Source document:
------------------------
When Does Combining Language Models Help? A Co-Failure Ceiling on Routing, Voting, and Mixture-of-Agents Across 67 Frontier Models
This paper investigates the effectiveness of combining multiple Large Language Models (LLMs) through techniques like routing, voting, and mixture-of-agents. While these methods are commonly used to improve performance, the author demonstrates that their potential for success is strictly limited by a "co-failure ceiling." This ceiling is determined by how often all models in a system fail on the same query, a metric that is frequently overlooked in favor of less informative diagnostics.
The Problem with Current Diagnostics
Practitioners typically use the average pairwise error correlation ($\rho$) to determine if a group of models will work well together. The paper proves that this metric is insufficient because it cannot identify the rate at which all models fail simultaneously ($\beta$). Different error patterns can share the same pairwise correlation while having vastly different rates of total system failure. Consequently, relying on $\rho$ can lead to a misunderstanding of how much performance gain is actually possible when combining models.
The Co-Failure Ceiling
The research establishes that for any system where the output is chosen from the member models, the maximum possible accuracy is $1 - \beta$. This means that the "oracle gain"—the potential improvement over the single best model—is limited by the frequency of these collective failures. The author provides a "Clopper-Pearson" certificate, a method that allows developers to use a small set of graded queries to calculate the maximum possible gain they could achieve before investing time and resources into building a complex routing system.
Findings Across 67 Models
By analyzing 67 frontier models from 21 different providers, the study found that the "all-models-wrong" rate is significantly higher than what standard statistical models (like the Gaussian copula) predict. Even when using sophisticated calibration, these models underprice the tail of collective failures by roughly 2.5 times in open-ended mathematics. The research also highlights that adding more models to a pool does not necessarily lead to better results; instead, performance gains are driven by models that fail on different types of questions.
Practical Takeaways
The study concludes that on many checkable tasks, combining models rarely outperforms the single best model unless there is a very strong, query-level routing signal. The "realizable" gain from routing is often near zero, not because the routing technology is weak, but because the prompt itself often lacks the information needed to predict which model will succeed when the frontier models disagree. Ultimately, the paper suggests that developers should focus on identifying the co-failure rate of their model pool to determine if orchestration is worth the effort, rather than assuming that diversity in a model pool will automatically translate into higher accuracy.
------------------------
Collected data:
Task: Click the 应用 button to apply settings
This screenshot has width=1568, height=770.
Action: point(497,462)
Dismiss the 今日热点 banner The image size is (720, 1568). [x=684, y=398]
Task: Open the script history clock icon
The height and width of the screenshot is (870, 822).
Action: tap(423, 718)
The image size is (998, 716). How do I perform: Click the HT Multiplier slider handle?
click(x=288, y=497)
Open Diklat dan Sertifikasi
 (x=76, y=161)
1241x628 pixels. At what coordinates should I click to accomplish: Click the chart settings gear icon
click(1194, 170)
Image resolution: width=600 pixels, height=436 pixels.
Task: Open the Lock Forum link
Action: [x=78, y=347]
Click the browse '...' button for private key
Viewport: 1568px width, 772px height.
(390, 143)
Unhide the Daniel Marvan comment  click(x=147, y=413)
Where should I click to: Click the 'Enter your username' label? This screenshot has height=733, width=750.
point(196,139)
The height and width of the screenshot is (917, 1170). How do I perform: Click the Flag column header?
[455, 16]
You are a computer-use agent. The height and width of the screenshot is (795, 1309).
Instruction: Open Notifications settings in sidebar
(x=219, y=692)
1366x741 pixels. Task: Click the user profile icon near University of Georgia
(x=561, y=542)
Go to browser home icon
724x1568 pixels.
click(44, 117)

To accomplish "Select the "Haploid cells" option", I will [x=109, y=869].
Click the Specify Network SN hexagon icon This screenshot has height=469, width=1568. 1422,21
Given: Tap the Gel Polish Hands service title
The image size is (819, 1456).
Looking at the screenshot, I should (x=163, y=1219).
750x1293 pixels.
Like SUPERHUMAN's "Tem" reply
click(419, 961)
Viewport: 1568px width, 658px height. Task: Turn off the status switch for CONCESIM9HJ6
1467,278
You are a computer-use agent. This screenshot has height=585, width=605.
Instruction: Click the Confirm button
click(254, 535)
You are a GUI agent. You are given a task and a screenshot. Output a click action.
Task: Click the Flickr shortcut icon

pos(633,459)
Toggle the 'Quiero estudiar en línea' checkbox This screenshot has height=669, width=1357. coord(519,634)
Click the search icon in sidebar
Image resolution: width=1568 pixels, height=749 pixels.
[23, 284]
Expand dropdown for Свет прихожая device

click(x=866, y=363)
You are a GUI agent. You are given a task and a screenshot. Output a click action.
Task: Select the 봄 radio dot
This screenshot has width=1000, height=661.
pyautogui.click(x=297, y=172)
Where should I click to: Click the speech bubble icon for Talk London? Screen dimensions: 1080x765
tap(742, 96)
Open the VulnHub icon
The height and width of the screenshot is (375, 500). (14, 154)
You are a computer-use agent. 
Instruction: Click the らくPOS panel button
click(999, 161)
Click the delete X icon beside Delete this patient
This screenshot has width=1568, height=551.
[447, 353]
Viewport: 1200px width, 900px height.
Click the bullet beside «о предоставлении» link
------------------------
Task instructions:
1: Write out the passage of the summary on combining language models between "The Co-Failure Ceiling" and "complex routing system.", inclusive.
2: In the summary on combining language models, by roughly what factor do the statistical models underprice the tail of collective failures in open-ended mathematics, even with sophisticated calibration?

Solutions in order:
1:
The Co-Failure Ceiling
The research establishes that for any system where the output is chosen from the member models, the maximum possible accuracy is $1 - \beta$. This means that the "oracle gain"—the potential improvement over the single best model—is limited by the frequency of these collective failures. The author provides a "Clopper-Pearson" certificate, a method that allows developers to use a small set of graded queries to calculate the maximum possible gain they could achieve before investing time and resources into building a complex routing system.

2: By roughly 2.5 times.